Lately, I have been intrigued by the concept of joy. But it was not always so. When I was younger, I pursued happiness with a vengeance. Of course, this is not unique! Around every corner, humans seem to be on a rabid chase for happiness, money, and romantic love. Notably, many chase money and romantic love, believing it will make them happy. But sooner or later, all realize an undisputable truth: Money and romantic love can lead to excitement and thrills, but they are not tickets to sustained happiness.
Eventually, disappointment leads many to ask, what truly makes one happy? Essentially, what is the source of happiness?
The source of happiness
As we ponder what makes us happy, we may conclude that happiness comes from what we get – flowery compliments, a romantic partner, or a sizable bonus at work. – This belief places the key to our satisfaction squarely in the hands of others. However, we know that others are not responsible for our happiness.
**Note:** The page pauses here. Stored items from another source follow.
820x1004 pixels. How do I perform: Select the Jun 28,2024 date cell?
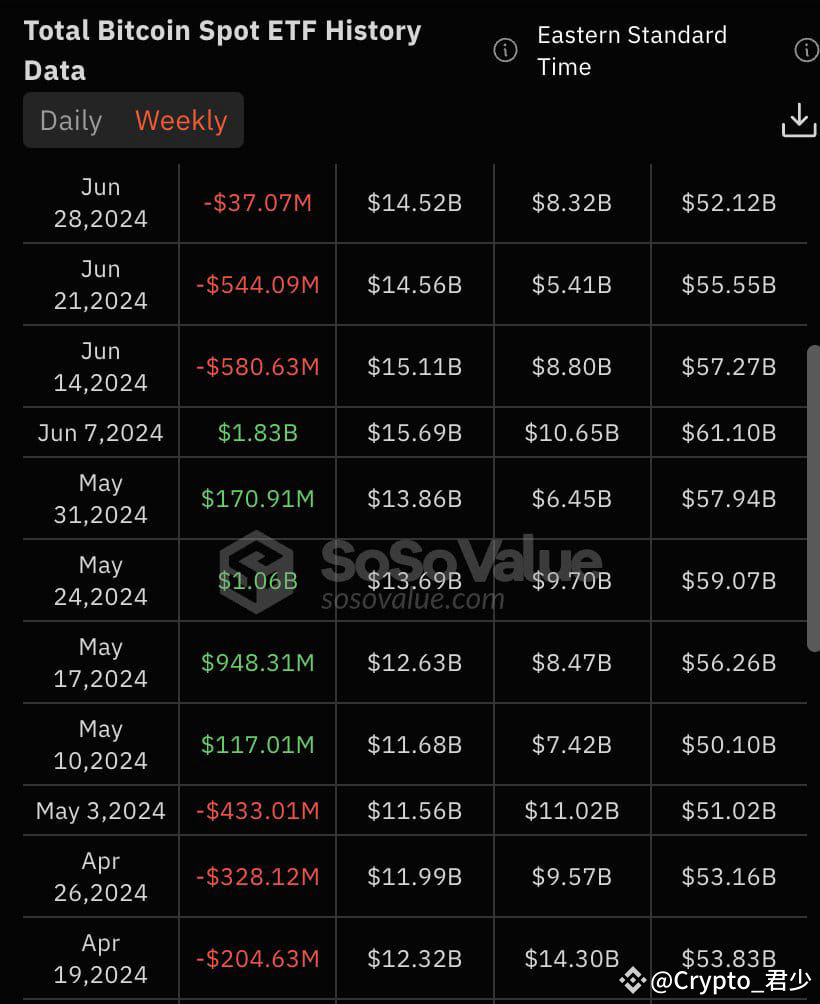point(100,202)
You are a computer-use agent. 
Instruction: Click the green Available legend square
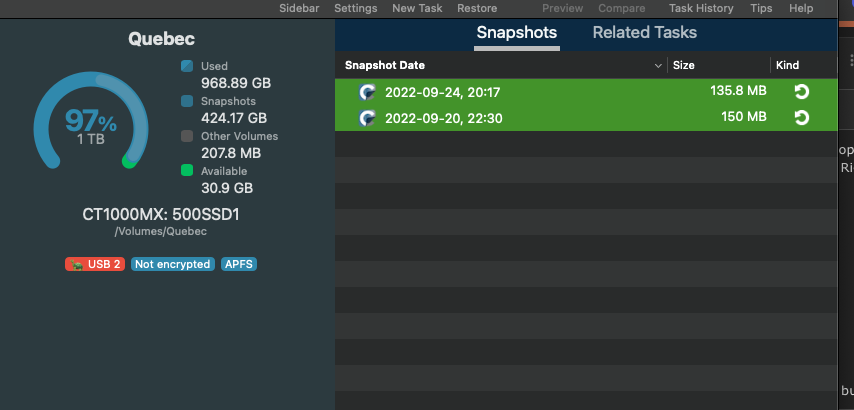pyautogui.click(x=187, y=171)
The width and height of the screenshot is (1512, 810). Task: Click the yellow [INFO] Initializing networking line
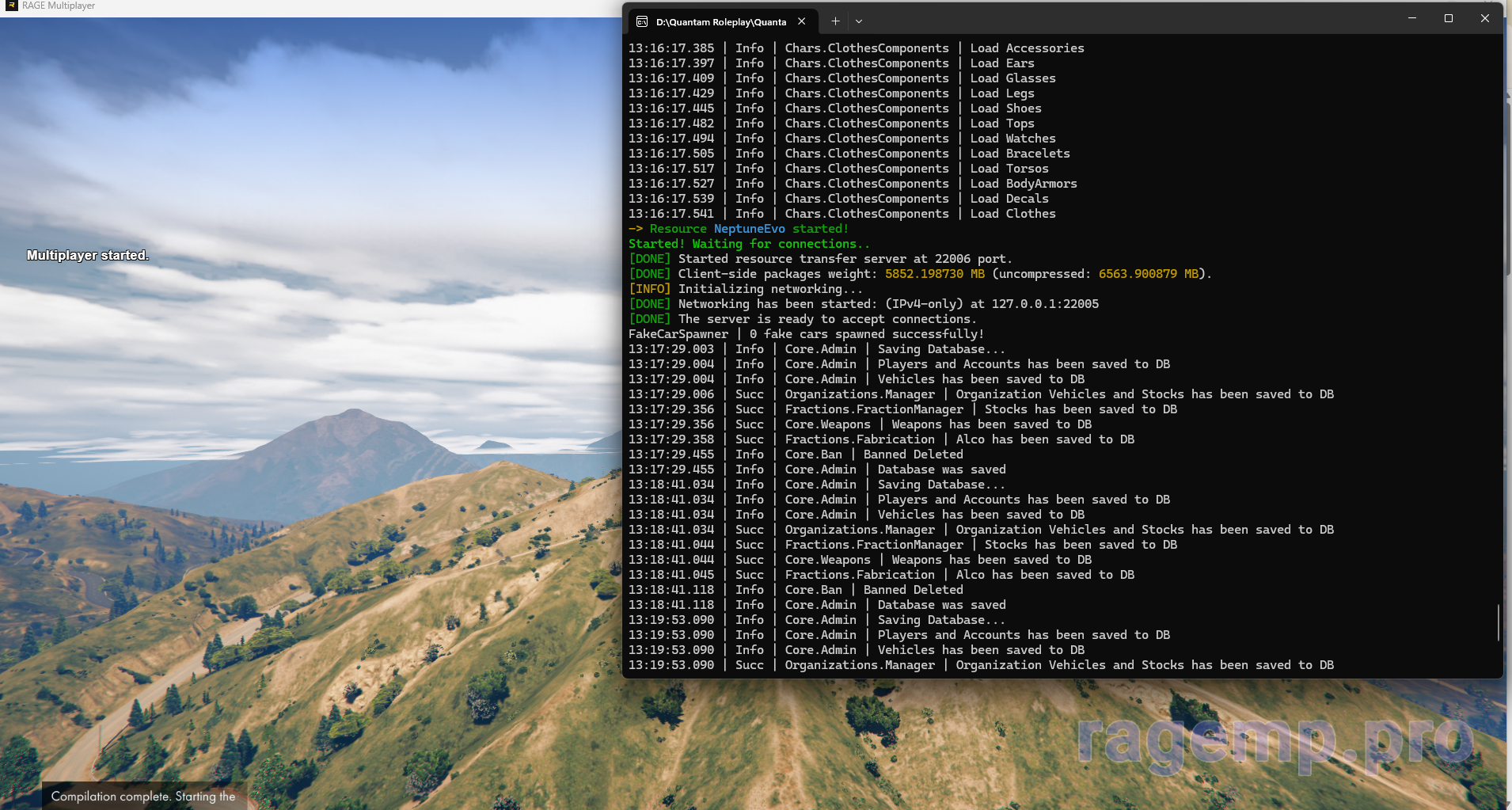click(x=746, y=289)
Also, no matter how many happy moments we infuse into our lives, other feelings such as insecurity, fear, fatigue, or boredom will inevitably surface because feelings are transitory. For this reason, it is worth considering the source of happiness, not solely aiming to feel happy. The rationale for doing so is surprisingly plain!
Pursuing happiness and ignoring joy is similar to a farmer pouring all their energy and resources into harvesting apples from a nearby garden rather than growing an apple tree. Happiness is momentary, and joy is enduring. As the source of happiness is joy, what if we cultivate joy?
A transformative pursuit
I grasped the value of joy unexpectedly! It transformed from an ethereal concept to a lucid one when I learned the true purpose of marriage. Most of us would react to the statement above in one of two ways. – It might put us off if we believe marriage is not worth aspiring for. Or it might perk us up if we are a proponent of marriage and believe everyone should tie the knot.
I fall in neither camp: I am not anti-marriage. However, I do not believe all should marry, as other than parenting, few commitments, if any, require more selflessness. Also, marriage is not an entitlement or a requirement for living. Marriage is an unparalleled opportunity, a significant responsibility, and requires readiness. It is an honor when one chooses to ready oneself and co-create life with another.
To make this more palpable, I’ll share the journey that led to this realization.
The winding road to joy
Like many of us, I have seen marriages blossom to soaring heights while others have plunged to unimaginable lows. With this backdrop, I took a winding road to decide whether I wanted to get married. In my teens, like many young girls, I was convinced I would get married. To me, it just made sense! – I come from a family of formidable women who married early. Therefore, when I was still single in my late 20s, convinced I had not met the one for me, I was puzzled and concluded my one did not exist, as I was not supposed to get married. And I resolved to live for the rest of my days like Wonder Woman: Grow my innate capabilities and save the world – on my own. This plan made sense until I realized no woman or man can thrive in isolation.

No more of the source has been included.